WHAT’S IT ABOUT: On January 15 1980, Inspector John MacLennan of the Royal Hong Kong Police Force was found dead with five bullet wounds in his chest by a group of fellow officers who had come to arrest him on suspicion of homosexual activities. The catch? He might have been murdered to prevent him from going public with the names of high-ranking police officers also under investigation for homosexual ‘offenses.’ His murder serves as the flashpoint for this documentary about gay marriage, employee discrimination, Pride, activism, and queer subculture through the eyes of Chinese sexologists, legislators, civil rights leaders, and Hong Kong’s first married gay couple.

WHO’S THE DIRECTOR: Straight director David Chow makes sure to delineate between American and Chinese queer rights battles by concentrating on China’s cultural contradictions. For example, queers would love social acceptance but not the publicity of a gay marriage. Also, China wants international businesses to invest there but continues to isolate itself by ignoring social issues affecting women and queers alike.

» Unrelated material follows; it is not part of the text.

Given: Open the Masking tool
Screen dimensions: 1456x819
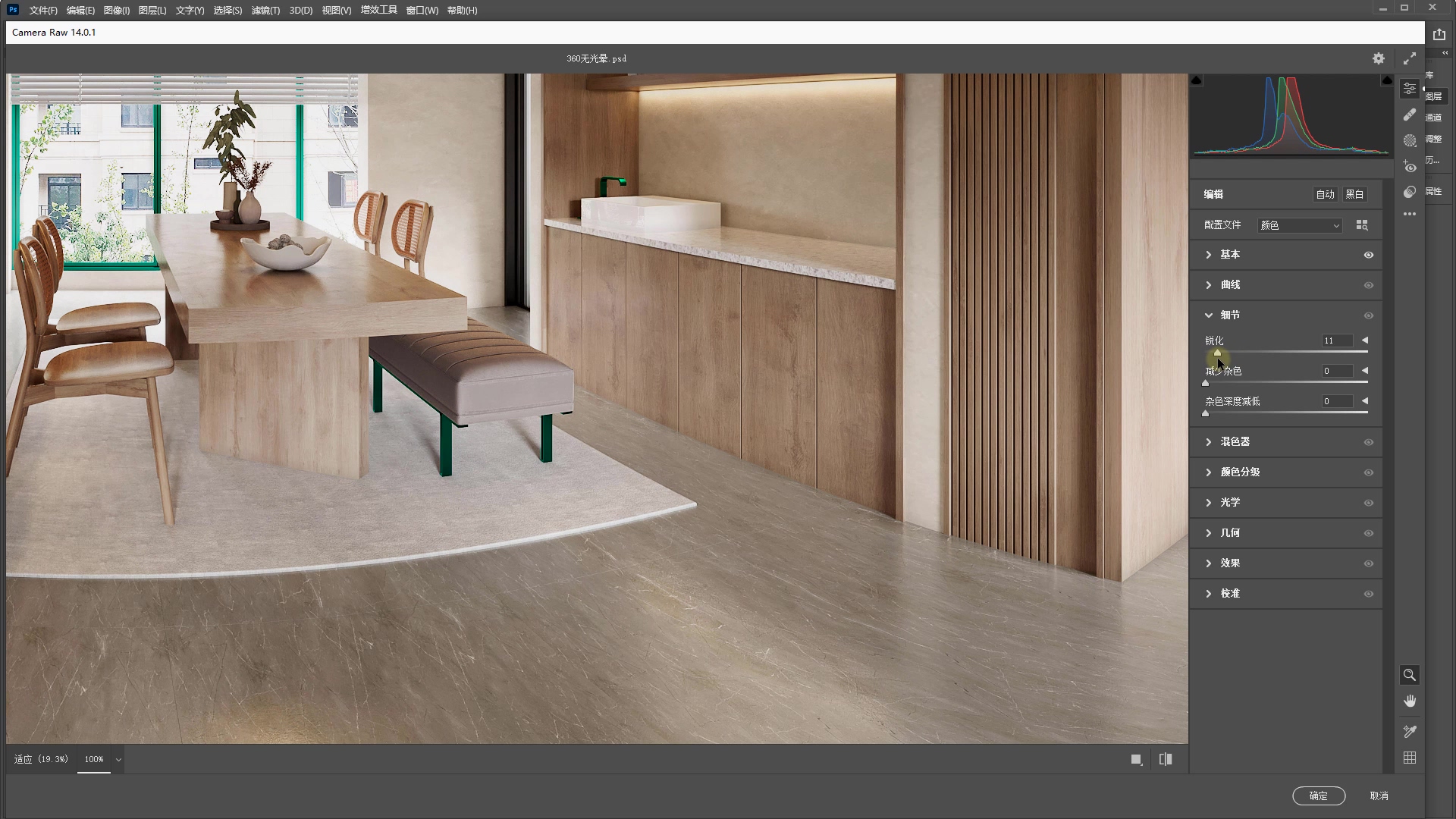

WHY IT’S IMPORTANT: China has been slower than Taiwan, Japan, and Hong Kong in embracing its LGBTQ citizens. Instead of lamenting China’s slow pace, Chow’s film looks at the cultural underpinnings that explain the country’s attitudes toward queers and the consequences affecting China’s ambition as an East Asian world city. As a result, Chow provides a stunning profile of China as a whole instead of just its disenfranchised LGBT community.